Create, clone, transform, parent, and find objects; full hierarchy + editor selection; scripts, scenes, and prefabs.
Add/remove any component; one-call scaffolds for health, inventory, save systems, economies, shops, leaderboards, and more.
Rigidbodies, colliders, joints, raycasts, and volume-overlap queries.
Lights, fog, post-FX, skyboxes, reflection probes, and one-call mood presets (Horror Night, Foggy Dawn…).
Spawn, dress, and pose Citizens; equip props; drive the AnimationGraph and play named animations.
Heightmap sculpt brushes, hills, trails, cave paths, forest scatter & density painting.
Network spawn, sync, RPCs — then lint for multiplayer footguns and inspect exactly what replicates.

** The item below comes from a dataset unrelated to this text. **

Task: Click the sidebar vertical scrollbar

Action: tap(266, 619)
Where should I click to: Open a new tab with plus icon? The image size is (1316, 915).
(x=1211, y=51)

Generate behavior state machines (patrol → chase → search) with sight cones, hearing, patrol routes, and spawners.
Draw debug shapes in editor and play; pause / slow-mo / fast-forward the running game; read live performance counters.
Reflects the real loaded SDK and searches the official s&box docs — so the generated C# actually compiles.
You: “Make a player controller with WASD, mouse look, double-jump, and a flashlight.”
Claude: writes the script, adds the component, wires the input, sets up the spotlight — then aims a camera, screenshots it, and checks its own work.
You: “Build me an inventory system with a hotbar.”
Claude: opens the cookbook's inventory recipe, builds it the way real games do (host-authoritative, networked, drag-and-drop), then runs networking_lint to confirm it replicates.
Self-verifying. For anything visual, Claude aims a camera, screenshots its work, and reads the result back before showing you. For multiplayer it lints networking and inspects what replicates. It reads its own logs and compile errors — even when the editor stalls — so it closes the build-and-check loop instead of hoping.